Many people, myself included, were really excited to see Robinson-Earl and his fit next to incoming rookie Chet Holmgren. It felt like a great fit where Holmgren could provide rim protection and shot blocking while Robinson-Earl handled the bigger post-up players that were projected to give Holmgren problems.
This dream was extinguished quickly when Holmgren had an off-season injury and was ruled out of his rookie year with an injury. Robinson-Earl was healthy for the start of the season, but soon the tides changed and went sideways for him. On December 12, 2022, Jeremiah Robinson-Earl sprained his ankle and would miss the next two months of games.
For weeks fans and media, members wondered when he would return. Ankle injuries are unique and can keep guys out for varying timetables. Jeremiah Robinson-Earl was on the bad end of this and missed way more time than most would have expected. Thunder head coach Mark Daigneault even described the sprain as “impressive.”
By the time Jeremiah Robinson-Earl returned to action, the OKC Thunder had somewhat already filled his spot in the rotation through the rise of Jaylin Williams, who even later became the team’s starting center.
Jeremiah Robinson-Earl looked entirely out of rhythm and out of sorts after he returned. No question the injury was still impacting him and hindering his game. Just like Tre Mann, I think Robsinon-Earl’s past and experience within the Thunder system will put him in good standing to avoid the chopping block.

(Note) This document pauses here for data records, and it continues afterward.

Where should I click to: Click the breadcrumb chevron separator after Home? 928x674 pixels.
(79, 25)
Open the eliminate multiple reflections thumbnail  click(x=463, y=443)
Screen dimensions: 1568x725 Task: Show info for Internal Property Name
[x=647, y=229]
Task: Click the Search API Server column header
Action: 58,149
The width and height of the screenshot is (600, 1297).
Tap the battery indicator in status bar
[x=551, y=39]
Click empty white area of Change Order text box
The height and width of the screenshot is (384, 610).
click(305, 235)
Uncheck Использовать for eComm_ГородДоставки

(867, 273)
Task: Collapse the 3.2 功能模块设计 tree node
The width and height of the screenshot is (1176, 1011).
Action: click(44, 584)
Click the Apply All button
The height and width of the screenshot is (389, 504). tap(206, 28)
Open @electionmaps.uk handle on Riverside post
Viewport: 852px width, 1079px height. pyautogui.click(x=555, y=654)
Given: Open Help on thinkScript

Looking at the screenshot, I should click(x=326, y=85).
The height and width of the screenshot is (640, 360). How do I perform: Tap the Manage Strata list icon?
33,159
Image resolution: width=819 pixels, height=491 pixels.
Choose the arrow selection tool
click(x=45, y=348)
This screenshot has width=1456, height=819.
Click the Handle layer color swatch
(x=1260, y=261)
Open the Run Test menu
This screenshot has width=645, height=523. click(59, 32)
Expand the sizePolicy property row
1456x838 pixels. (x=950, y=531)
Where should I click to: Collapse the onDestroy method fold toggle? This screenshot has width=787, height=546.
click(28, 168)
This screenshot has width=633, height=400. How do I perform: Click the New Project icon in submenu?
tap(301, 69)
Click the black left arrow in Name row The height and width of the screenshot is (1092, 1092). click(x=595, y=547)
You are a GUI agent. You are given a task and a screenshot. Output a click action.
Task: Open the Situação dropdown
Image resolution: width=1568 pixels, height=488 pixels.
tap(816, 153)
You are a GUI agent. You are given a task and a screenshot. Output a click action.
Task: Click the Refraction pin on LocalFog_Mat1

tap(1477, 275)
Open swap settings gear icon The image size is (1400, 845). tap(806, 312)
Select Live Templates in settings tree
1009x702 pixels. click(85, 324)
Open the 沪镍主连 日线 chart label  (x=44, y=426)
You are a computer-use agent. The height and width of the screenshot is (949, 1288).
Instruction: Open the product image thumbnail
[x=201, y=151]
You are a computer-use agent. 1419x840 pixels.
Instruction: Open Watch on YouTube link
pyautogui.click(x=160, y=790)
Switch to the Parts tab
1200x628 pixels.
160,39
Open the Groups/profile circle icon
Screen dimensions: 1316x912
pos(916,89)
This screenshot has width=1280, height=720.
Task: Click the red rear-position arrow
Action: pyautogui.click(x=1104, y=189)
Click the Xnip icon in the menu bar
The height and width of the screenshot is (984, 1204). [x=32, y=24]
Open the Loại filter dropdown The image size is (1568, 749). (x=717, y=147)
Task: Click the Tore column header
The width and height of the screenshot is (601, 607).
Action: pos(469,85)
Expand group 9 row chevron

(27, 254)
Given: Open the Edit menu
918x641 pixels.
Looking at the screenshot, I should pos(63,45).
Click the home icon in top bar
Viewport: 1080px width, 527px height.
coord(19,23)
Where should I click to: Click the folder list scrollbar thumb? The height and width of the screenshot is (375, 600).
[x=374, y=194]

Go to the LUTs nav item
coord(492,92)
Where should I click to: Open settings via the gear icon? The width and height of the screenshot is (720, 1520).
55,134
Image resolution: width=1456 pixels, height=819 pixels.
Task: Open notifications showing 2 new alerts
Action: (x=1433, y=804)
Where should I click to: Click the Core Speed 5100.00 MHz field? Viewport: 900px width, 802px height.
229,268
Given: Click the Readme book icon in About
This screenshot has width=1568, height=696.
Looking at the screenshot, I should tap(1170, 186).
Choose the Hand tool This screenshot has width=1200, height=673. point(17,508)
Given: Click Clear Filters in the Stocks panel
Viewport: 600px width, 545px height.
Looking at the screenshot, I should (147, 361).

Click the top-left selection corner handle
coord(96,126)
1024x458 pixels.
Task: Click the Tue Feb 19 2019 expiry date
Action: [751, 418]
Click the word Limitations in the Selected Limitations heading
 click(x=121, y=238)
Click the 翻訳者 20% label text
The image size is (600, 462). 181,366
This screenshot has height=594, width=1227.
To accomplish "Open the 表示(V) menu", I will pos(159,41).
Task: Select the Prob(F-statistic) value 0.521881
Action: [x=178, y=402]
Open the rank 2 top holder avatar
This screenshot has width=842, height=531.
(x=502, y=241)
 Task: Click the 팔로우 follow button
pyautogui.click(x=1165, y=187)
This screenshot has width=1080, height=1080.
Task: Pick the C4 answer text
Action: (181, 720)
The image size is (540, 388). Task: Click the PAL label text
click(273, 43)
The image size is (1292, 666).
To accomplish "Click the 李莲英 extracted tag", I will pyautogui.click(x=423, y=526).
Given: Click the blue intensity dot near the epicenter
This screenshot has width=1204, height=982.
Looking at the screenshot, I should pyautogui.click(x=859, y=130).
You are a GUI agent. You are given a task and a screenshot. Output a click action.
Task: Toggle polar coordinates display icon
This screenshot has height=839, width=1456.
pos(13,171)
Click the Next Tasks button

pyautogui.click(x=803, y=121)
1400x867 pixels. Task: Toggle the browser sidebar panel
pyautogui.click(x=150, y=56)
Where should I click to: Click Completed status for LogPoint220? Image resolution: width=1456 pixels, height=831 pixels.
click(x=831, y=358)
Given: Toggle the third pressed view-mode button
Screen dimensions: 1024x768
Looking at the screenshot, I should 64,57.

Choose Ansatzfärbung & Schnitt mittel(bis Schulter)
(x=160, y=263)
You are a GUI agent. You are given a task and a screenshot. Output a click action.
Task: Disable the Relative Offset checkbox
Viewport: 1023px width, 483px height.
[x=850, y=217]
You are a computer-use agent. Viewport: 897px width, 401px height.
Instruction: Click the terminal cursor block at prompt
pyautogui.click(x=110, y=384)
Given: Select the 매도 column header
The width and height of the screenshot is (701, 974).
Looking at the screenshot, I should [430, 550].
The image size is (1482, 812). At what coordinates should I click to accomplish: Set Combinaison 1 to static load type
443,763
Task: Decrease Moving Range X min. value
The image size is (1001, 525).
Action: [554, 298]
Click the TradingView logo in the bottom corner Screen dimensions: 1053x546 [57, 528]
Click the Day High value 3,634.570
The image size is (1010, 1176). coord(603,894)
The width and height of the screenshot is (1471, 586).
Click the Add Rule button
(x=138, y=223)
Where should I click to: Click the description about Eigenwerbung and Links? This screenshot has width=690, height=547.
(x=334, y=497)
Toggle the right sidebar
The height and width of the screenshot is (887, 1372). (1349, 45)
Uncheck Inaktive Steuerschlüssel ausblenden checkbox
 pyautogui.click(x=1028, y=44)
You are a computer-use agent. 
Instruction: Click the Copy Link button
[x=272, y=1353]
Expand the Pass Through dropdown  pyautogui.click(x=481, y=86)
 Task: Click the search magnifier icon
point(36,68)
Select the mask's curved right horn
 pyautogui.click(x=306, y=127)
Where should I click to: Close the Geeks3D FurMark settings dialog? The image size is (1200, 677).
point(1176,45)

The pressure on Mann will also be directed at Robinson-Earl if he wants to stick around OKC between the positional competition and the aforementioned potential four first-round picks in the upcoming draft.
Let’s be honest, most of Jeremiah Robinson-Earl’s sophomore season was rough too bad. It is hard to judge him coming back from his injury, but I would like to see the OKC Thunder give him another shot and see what he can do with new roster members he hardly got to share the floor with last year.